[Consigne A] Relevez tous les noms de personnes, réelles ou fictives, cités dans le texte sur le film L'innocent.

[Texte fourni]

__________________________________________________

L'innocent
du réalisateur français Pierre Boutron. En vedette, Patrick Timsit,
dans le rôle de Théo Grangier. L'action se situe à la fin des
années soixante-dix, deux ans avant que la peine de mort, en France,
ne soit abolie. L'intrigue tourne autour d'un fait divers qui marque
la justice lorsque lors d'un cambriolage, un gendarme en uniforme est
tué alors qu'il tentait de stopper le véhicule conduit par
Grangier, lequel est accompagné de deux complices. Si ces derniers
parviennent à prendre la fuite, Théo, lui, est arrêté, jugé, et
condamné à la peine capitale. S'enclenche alors un long processus
durant lequel certains partisans de l'abolition de la peine de mort
vont prendre fait et cause pour le condamné. Même le philosophe et
homme de lettre Jean-Paul Sartre sera de la partie en rédigeant une
lettre ouverte à l'attention du public et des autorités
compétentes. Patrick Timsit incarne un être intellectuellement
démuni que les médias et la population se sont empressés de
surnommer 'l'idiot
national'.
Un sobriquet qui contre toute attente et en partie grâce à
l'article que Jean-Paul Sartre a consacré à Théo Grangier va lui
être bénéfique.
Pierre
Boutron s'attache à décrire le long cheminement qui mène un homme
simple d'un tribunal jusqu'au couloir de la mort. La participation
aux événements de certains individus ne signifiant pas toujours le
désir d'aider son prochain mais de motiver des valeurs qui ne
pourront que grandir en aidant un être rendu, ici, à l'état de
simple objet de propagande. Théo Grangier est-il stupide, ou
simplement lui a-t-il manqué les outils lui permettant de
s'instruire ?

__________________________________________________

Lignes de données

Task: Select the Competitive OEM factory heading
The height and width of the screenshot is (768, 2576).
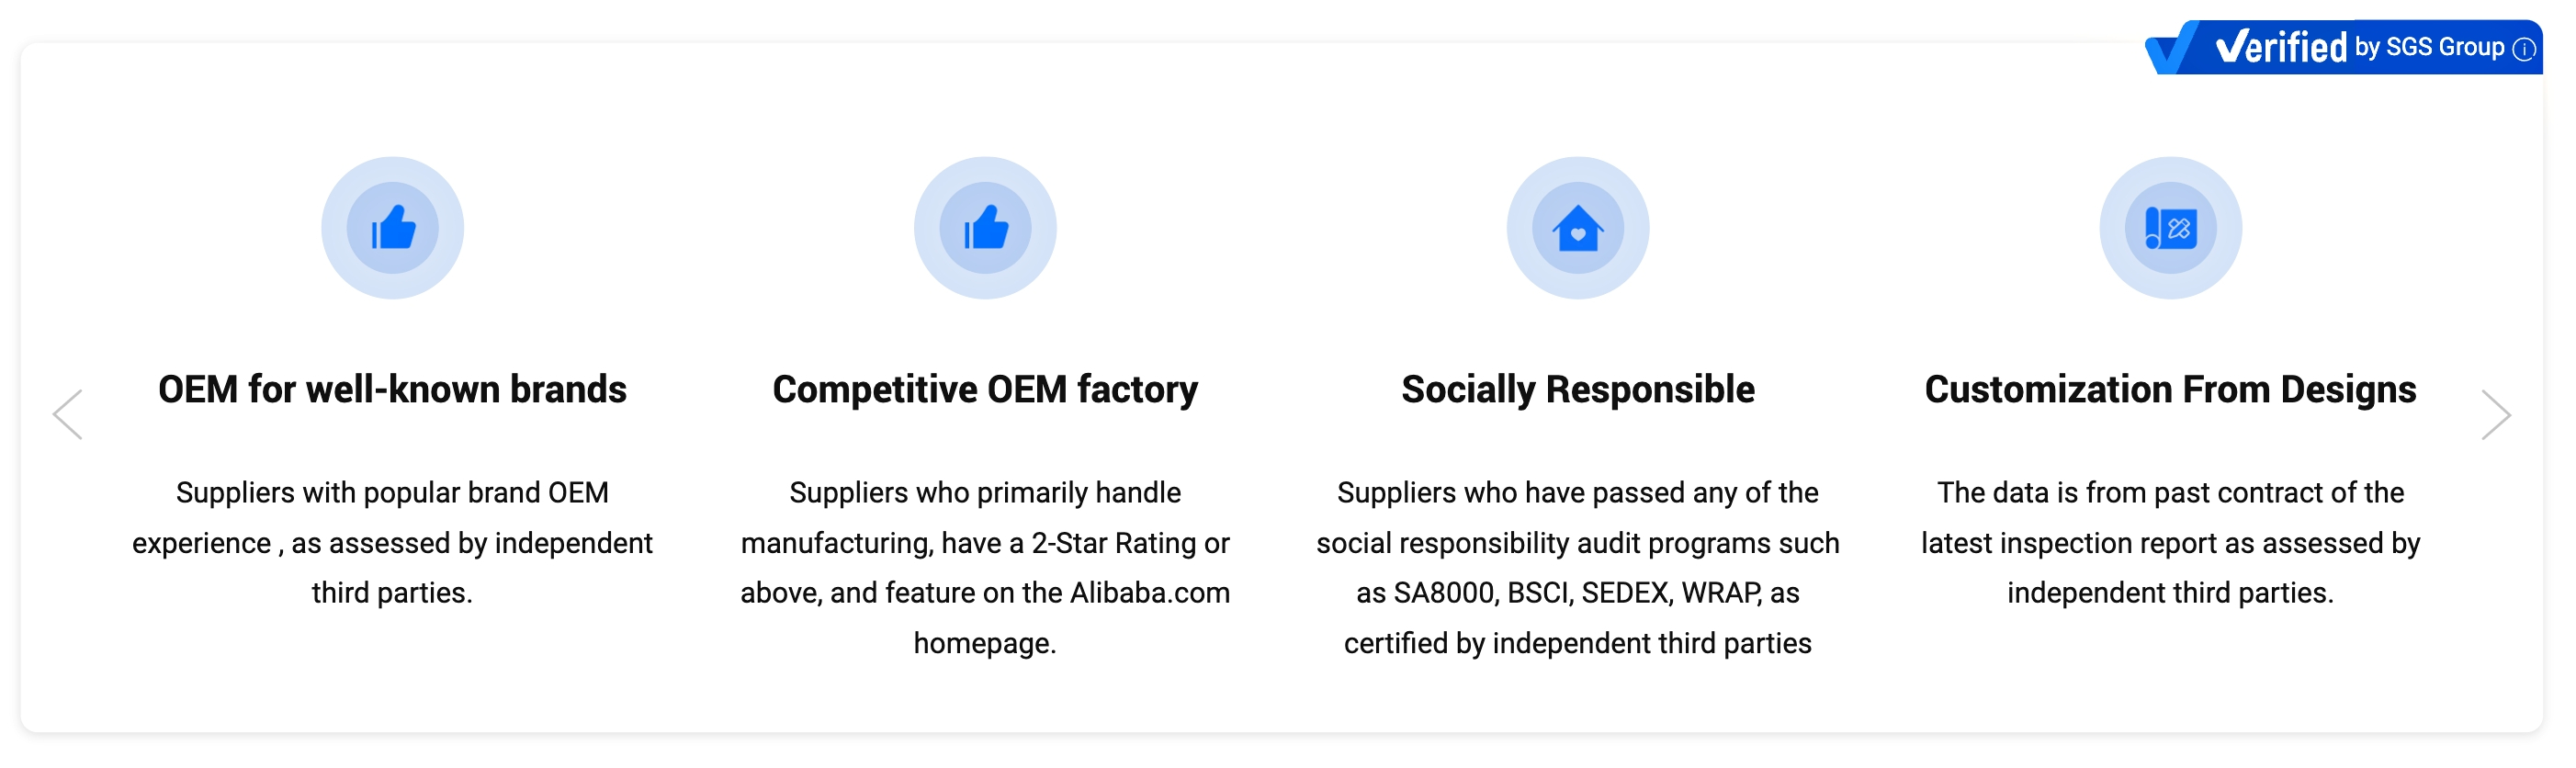Action: 985,389
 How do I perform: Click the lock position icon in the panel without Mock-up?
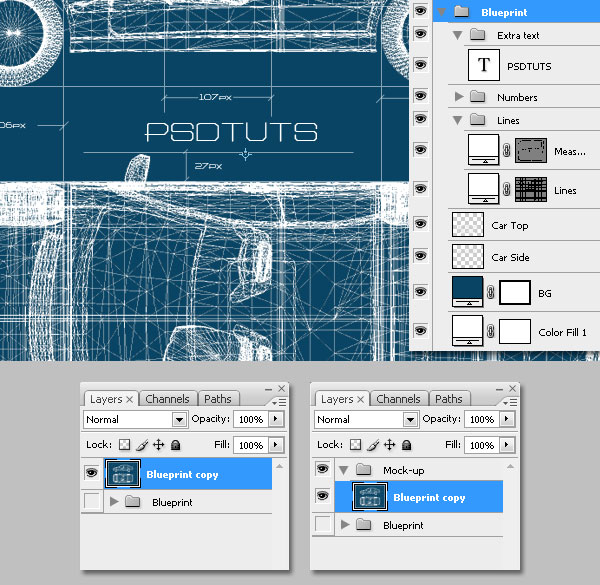(158, 445)
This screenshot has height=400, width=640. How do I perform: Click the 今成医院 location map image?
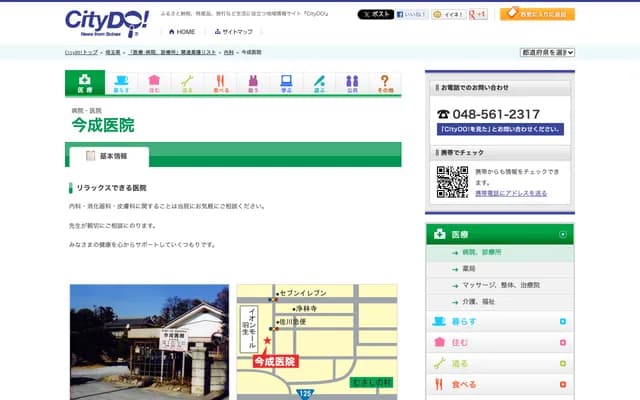click(317, 340)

__________________________________________________

[Consigne B] Recopiez à l'identique les lignes de données à partir de celle qui contient "How do I perform: Click the lock" et jusqu'à la fin de ces lignes, les deux bouts compris. Laissez les images de côté dans votre réponse.

[Corrigé détaillé A]
Pierre Boutron
Patrick Timsit
Théo Grangier
Jean-Paul Sartre

[Corrigé détaillé B]
 How do I perform: Click the lock position icon in the panel without Mock-up?
(158, 445)
This screenshot has height=400, width=640. How do I perform: Click the 今成医院 location map image?
click(317, 340)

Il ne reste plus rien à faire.